START TEXT SECTION

It's hard to show statisticly that the U.S. has the best health care. Here are two of the more common statistics used to evaluate health care:

Life expectancy:
World Health Organization Didability Adjusted Healthy Life Expectancy Table
24. United States

Infant Mortality Rate:
Infant Mortality: U.S. Ranks 29th
29. United States

You can show just about anything you want statistically, depends on your agenda.

1) There are some descrepancies on how countries report these. Some countries report "stillborn" while other countries like the US report "infant death". Stillborn is not calculated in infant mortality rate.
2) Anyone who uses infant mortality as a large measuring tool for evaluating a country's healthcare I would certainly say has an agenda. Most pregnancies could be delivered in a person's house if they educated themselves. We live in a relatively free country that includes some segments of the culture that are free not to give a damn about their pregnancy or life in general.

END TEXT SECTION
START ENTRIES SHOWN

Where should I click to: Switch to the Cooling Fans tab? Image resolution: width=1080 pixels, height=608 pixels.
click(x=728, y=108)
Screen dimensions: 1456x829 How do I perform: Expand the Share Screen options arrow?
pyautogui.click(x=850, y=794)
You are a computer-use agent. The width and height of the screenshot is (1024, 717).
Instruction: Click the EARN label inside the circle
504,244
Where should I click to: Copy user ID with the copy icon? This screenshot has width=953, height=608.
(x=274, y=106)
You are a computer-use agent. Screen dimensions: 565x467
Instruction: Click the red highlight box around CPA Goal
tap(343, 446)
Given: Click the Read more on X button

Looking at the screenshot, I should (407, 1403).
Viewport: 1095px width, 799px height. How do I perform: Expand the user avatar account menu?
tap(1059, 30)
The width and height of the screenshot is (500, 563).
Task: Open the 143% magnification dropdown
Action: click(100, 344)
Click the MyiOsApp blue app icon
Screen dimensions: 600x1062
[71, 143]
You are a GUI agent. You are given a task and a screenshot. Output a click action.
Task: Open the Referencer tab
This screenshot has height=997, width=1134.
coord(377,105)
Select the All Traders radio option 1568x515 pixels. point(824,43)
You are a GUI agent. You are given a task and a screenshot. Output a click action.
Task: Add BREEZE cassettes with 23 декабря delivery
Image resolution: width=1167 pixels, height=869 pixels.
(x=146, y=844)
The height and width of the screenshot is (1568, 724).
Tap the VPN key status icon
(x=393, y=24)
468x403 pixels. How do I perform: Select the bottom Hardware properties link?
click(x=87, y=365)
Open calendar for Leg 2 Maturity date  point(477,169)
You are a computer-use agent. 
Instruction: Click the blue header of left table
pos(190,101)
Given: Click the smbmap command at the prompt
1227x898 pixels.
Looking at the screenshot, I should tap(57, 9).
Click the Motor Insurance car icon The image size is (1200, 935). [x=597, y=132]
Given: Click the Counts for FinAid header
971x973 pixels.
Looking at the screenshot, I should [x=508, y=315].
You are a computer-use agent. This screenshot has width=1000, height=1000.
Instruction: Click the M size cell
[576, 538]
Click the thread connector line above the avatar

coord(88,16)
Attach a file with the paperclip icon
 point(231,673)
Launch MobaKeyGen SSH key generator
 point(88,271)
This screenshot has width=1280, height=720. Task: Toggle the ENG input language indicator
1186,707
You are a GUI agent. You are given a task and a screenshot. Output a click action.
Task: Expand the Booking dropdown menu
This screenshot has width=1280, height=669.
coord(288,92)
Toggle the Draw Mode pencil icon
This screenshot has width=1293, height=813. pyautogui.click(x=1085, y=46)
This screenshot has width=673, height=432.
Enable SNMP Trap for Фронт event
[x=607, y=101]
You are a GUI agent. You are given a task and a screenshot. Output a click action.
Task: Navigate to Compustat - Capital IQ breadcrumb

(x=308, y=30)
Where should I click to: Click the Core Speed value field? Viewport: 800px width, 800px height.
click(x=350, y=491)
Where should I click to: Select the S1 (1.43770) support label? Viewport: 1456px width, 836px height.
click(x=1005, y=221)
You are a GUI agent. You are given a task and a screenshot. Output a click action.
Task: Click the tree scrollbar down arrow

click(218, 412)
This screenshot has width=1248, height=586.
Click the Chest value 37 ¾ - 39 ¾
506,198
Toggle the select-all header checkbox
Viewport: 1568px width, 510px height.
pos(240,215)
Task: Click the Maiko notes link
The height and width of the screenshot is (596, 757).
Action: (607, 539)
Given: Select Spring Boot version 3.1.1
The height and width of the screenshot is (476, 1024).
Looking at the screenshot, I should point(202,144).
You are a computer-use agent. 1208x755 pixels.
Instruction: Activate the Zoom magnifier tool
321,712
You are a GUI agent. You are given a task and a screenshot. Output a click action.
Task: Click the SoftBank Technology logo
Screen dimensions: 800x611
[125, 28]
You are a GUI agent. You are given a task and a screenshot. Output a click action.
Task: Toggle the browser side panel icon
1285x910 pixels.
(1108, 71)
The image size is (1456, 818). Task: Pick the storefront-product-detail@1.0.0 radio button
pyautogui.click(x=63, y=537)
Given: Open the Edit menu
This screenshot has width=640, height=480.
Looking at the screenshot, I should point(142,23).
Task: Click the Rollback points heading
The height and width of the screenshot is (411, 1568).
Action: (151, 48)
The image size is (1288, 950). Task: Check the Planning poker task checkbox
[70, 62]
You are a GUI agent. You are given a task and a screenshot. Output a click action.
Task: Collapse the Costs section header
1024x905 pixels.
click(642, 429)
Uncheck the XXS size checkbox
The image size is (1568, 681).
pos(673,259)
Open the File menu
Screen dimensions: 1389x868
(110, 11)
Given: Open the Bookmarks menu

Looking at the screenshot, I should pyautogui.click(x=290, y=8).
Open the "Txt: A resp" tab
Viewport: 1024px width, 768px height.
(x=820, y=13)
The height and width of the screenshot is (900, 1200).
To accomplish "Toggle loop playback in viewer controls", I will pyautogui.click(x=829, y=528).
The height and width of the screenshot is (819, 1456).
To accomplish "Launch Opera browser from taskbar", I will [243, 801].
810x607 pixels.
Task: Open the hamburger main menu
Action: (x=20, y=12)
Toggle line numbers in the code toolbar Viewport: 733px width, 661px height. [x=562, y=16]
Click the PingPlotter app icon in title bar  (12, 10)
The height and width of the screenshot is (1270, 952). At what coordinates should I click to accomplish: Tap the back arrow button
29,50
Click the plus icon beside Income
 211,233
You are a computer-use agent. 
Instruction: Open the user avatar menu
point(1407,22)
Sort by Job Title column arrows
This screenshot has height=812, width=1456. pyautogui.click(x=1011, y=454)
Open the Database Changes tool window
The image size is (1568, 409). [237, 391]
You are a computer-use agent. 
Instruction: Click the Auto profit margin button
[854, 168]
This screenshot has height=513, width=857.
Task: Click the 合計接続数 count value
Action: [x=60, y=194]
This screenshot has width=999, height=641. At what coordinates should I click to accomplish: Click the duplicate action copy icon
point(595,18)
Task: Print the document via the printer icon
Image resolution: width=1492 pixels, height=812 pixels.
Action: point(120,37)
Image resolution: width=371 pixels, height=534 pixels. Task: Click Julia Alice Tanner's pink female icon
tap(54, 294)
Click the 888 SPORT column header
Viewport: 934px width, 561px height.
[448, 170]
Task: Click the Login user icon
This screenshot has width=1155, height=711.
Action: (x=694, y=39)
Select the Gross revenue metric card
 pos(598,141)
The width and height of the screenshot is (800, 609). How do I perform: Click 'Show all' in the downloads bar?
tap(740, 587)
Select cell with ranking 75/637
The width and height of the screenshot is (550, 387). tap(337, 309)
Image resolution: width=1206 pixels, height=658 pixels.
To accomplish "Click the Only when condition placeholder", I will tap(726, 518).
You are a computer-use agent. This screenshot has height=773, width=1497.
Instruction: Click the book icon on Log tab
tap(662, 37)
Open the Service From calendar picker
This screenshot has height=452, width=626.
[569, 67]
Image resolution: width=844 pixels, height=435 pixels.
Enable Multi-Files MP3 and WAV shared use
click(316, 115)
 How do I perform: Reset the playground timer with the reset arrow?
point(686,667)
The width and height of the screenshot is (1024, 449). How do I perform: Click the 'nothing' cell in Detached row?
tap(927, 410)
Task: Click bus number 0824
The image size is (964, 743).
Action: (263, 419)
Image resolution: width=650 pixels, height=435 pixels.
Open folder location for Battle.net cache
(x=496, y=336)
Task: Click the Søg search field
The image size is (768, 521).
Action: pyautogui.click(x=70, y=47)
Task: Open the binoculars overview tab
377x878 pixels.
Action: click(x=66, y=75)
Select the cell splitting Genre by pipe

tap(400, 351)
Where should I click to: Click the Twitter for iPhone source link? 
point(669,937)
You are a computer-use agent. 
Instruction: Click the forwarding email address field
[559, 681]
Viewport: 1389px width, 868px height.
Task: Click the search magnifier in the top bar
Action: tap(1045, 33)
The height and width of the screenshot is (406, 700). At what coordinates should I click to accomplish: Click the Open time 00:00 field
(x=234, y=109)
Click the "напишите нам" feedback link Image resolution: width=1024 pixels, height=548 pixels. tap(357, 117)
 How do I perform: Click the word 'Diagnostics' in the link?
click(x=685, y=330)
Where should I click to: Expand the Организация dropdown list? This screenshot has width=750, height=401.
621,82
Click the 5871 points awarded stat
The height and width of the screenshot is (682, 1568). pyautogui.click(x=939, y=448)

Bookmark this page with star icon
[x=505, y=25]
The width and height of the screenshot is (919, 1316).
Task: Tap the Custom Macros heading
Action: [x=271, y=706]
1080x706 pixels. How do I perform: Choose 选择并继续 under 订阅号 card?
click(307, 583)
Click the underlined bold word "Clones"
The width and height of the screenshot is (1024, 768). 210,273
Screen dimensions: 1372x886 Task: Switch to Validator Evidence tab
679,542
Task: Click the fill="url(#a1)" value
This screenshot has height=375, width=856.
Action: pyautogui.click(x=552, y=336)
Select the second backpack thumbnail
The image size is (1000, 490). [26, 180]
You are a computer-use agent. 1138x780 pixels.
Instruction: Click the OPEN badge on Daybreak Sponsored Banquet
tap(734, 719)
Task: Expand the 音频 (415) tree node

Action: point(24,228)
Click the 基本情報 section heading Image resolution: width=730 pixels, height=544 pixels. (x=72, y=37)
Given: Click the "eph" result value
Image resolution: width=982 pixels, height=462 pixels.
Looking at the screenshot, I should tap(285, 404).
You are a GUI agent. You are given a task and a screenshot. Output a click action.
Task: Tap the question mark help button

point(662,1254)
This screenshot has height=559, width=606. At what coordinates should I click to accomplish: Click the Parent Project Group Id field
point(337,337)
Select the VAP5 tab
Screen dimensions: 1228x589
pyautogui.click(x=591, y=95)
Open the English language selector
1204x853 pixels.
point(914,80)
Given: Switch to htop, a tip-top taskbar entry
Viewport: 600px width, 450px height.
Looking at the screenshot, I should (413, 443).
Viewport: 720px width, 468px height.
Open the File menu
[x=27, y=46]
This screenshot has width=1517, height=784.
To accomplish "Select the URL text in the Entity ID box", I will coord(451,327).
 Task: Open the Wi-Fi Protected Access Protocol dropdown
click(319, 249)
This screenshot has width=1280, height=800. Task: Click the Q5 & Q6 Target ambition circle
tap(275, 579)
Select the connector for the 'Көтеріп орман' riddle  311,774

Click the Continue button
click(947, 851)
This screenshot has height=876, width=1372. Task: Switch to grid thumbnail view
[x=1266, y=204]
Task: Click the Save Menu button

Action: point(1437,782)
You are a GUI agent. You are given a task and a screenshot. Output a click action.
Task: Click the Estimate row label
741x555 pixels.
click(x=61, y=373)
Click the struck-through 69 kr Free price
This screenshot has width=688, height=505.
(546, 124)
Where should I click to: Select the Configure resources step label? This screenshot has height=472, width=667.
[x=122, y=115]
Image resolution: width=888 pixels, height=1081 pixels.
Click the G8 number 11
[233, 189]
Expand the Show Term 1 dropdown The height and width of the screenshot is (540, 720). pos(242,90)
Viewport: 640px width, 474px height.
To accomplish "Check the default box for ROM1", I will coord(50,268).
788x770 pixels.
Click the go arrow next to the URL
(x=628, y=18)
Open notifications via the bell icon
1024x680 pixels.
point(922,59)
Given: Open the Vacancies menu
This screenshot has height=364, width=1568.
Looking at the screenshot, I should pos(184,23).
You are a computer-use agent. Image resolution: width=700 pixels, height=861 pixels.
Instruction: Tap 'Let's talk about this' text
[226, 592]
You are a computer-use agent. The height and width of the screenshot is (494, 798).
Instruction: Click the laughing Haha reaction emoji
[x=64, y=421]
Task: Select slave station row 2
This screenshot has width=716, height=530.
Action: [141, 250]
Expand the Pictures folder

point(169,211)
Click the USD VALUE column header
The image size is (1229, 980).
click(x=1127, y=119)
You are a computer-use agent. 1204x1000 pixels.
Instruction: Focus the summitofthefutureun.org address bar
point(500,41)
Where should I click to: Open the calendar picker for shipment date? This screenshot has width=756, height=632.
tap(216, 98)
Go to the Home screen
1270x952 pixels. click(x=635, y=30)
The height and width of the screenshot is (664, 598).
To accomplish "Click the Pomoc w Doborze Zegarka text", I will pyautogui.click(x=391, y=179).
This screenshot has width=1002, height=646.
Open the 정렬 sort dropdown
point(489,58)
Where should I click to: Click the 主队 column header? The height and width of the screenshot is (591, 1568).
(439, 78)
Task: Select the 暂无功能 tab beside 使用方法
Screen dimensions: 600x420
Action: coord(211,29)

END ENTRIES SHOWN

● **YOUR GOAL**:
Continue the post about U.S. health care statistics, starting right after its last sentence.

● **RESPONSE BELOW**:
 
I would love to see you discuss that with a few calculus and physics instructors I had. They would beg to differ.

Change the subject as you wish, but your garbage is just that, garbage.

What agenda did your professors have? Did they have any lobbyists?
 
Quality. In a comparison with five other countries, the Commonwealth Fund ranked the United States first in providing the “right care” for a given condition as defined by standard clinical guidelines and gave it especially high marks for preventive care, like Pap smears and mammograms to detect early-stage cancers, and blood tests and cholesterol checks for hypertensive patients. But we scored poorly in coordinating the care of chronically ill patients, in protecting the safety of patients, and in meeting their needs and preferences, which drove our overall quality rating down to last place. American doctors and hospitals kill patients through surgical and medical mistakes more often than their counterparts in other industrialized nations.

http://www.nytimes.com/2007/08/12/opinion/12sun1.html
 
Its all monopaly money, it will still be the same issue forever. Who gets what is the issue. You or me getting the bennies. Or is it the perpetual welfare milkers?

Sorry if it sounds like a socialology prob. Milk away.
 
Lucky for you the tests weren't about US healthcare and how it stacks up against the rest of the world.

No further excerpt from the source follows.